Each line below that contains the word "will" must be copied.
*** Data to use Section Begins ***
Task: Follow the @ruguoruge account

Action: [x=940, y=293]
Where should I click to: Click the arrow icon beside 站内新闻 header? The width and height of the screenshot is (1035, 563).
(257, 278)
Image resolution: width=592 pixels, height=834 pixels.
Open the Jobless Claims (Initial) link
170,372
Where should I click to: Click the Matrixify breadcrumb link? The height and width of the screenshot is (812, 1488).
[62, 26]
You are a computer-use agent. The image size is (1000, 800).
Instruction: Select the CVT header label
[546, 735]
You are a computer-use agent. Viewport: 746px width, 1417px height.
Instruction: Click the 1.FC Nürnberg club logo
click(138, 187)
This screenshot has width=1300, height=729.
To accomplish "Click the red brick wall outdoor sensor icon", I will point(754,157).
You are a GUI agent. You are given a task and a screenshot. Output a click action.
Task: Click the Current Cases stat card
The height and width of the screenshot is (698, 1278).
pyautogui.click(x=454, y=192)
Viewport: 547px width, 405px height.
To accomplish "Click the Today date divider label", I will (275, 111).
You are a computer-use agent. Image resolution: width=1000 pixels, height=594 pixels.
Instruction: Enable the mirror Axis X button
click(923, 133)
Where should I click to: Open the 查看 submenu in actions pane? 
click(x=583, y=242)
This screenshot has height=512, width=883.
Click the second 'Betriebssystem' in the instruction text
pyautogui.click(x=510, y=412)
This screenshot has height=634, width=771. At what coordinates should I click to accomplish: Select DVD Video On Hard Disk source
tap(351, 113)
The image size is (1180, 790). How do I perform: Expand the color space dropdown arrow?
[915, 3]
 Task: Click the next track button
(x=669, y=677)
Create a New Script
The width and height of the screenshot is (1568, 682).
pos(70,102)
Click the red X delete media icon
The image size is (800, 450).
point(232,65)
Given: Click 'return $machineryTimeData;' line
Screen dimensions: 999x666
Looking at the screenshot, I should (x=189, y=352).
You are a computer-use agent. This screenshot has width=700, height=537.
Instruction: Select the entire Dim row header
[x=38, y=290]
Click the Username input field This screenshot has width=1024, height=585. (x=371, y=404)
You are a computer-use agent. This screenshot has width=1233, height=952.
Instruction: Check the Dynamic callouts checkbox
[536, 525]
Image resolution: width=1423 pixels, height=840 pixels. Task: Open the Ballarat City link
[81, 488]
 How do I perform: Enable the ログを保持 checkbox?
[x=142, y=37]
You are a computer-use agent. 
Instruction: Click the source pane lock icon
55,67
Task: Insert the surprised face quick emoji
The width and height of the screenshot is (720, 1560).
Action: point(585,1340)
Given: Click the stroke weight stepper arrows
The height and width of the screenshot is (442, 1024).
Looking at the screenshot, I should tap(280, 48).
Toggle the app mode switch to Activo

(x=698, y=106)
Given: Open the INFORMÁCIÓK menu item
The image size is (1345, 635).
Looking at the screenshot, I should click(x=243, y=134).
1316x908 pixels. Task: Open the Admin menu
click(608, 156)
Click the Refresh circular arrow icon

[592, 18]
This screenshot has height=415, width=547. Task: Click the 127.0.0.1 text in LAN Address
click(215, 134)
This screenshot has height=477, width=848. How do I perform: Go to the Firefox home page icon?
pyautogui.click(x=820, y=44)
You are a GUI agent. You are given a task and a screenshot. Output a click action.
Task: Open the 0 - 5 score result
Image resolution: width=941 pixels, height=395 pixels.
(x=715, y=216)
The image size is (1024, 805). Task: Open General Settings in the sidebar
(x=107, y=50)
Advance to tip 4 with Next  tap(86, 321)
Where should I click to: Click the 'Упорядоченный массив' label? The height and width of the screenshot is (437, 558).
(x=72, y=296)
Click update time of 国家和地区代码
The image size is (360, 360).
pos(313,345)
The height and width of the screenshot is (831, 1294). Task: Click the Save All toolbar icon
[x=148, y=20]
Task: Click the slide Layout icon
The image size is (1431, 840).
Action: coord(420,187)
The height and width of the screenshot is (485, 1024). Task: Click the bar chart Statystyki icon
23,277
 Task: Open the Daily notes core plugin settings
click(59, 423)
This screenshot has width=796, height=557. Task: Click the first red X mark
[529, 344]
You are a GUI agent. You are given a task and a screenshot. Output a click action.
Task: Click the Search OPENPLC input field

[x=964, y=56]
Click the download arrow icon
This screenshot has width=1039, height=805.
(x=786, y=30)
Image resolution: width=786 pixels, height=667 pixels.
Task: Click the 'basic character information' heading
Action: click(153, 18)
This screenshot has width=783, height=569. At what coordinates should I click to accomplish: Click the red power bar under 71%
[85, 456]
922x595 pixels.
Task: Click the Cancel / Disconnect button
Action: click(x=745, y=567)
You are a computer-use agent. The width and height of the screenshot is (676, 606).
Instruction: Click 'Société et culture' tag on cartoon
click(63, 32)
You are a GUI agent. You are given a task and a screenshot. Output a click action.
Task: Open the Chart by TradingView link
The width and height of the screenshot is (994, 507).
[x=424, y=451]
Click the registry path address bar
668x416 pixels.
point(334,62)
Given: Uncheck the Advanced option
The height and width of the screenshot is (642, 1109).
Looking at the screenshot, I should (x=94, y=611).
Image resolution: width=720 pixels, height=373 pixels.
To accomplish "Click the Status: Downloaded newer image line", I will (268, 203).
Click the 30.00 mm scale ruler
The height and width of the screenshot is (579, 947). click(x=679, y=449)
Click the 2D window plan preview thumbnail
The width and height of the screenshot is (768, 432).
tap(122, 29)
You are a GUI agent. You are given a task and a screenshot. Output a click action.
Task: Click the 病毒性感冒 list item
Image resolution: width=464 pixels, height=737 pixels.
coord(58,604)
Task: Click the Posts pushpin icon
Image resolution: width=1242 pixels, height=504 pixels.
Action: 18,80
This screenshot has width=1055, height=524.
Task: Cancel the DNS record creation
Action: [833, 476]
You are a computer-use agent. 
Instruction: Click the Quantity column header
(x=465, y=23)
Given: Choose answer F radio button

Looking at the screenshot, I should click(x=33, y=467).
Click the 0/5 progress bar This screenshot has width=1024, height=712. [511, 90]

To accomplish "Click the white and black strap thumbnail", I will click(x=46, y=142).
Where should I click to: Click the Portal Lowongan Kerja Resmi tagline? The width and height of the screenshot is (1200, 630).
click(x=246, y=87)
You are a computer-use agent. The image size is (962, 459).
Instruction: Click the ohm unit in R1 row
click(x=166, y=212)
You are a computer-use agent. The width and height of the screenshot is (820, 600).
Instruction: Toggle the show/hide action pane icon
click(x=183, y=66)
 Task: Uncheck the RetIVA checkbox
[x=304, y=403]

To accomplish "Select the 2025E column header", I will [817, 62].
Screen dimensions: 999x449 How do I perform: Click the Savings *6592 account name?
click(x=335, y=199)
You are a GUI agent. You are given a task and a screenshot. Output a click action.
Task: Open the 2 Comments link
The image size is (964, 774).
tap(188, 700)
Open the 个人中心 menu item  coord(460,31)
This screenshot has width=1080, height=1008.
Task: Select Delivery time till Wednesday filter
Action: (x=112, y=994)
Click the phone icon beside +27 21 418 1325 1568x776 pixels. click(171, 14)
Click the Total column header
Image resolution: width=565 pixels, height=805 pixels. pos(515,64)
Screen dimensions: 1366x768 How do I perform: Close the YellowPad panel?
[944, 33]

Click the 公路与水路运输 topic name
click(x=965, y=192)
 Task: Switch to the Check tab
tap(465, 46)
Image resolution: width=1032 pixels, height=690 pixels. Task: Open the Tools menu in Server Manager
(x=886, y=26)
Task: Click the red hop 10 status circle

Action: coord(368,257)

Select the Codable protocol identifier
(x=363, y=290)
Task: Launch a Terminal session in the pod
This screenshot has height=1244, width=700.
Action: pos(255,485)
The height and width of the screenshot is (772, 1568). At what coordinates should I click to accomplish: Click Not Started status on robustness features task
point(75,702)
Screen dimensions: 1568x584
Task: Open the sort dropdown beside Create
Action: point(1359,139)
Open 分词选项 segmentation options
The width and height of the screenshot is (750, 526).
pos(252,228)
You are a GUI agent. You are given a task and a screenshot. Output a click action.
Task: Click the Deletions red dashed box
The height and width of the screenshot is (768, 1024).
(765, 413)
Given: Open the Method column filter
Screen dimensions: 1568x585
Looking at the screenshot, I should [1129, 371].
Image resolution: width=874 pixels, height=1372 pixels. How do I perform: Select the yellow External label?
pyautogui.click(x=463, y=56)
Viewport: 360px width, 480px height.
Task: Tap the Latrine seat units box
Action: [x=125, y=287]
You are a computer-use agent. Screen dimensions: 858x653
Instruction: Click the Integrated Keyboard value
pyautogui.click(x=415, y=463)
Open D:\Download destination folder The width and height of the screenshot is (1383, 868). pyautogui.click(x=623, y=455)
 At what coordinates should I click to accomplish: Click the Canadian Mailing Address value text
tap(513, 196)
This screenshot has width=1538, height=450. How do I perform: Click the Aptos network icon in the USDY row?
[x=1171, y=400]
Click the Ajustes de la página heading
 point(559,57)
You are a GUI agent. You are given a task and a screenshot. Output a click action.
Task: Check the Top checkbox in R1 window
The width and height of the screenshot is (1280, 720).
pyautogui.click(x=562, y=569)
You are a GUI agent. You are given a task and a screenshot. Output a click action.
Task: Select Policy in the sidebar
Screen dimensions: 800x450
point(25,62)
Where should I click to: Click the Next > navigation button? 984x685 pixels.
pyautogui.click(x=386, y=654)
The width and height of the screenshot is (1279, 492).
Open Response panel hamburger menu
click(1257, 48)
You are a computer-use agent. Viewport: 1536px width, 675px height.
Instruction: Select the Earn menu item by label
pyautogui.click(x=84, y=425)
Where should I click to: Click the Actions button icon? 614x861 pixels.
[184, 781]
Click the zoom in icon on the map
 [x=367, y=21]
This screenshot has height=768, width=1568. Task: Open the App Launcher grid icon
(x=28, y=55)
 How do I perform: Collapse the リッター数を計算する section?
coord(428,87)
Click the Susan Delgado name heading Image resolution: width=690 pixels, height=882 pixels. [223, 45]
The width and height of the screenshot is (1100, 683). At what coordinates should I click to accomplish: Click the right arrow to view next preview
*** Data to use Section Ends ***
Exercise answer:
To accomplish "Click the red brick wall outdoor sensor icon", I will point(754,157).
To accomplish "Click the Today date divider label", I will (275, 111).
To accomplish "Click the Status: Downloaded newer image line", I will (268, 203).
To accomplish "Click the white and black strap thumbnail", I will click(x=46, y=142).
To accomplish "Select the 2025E column header", I will [817, 62].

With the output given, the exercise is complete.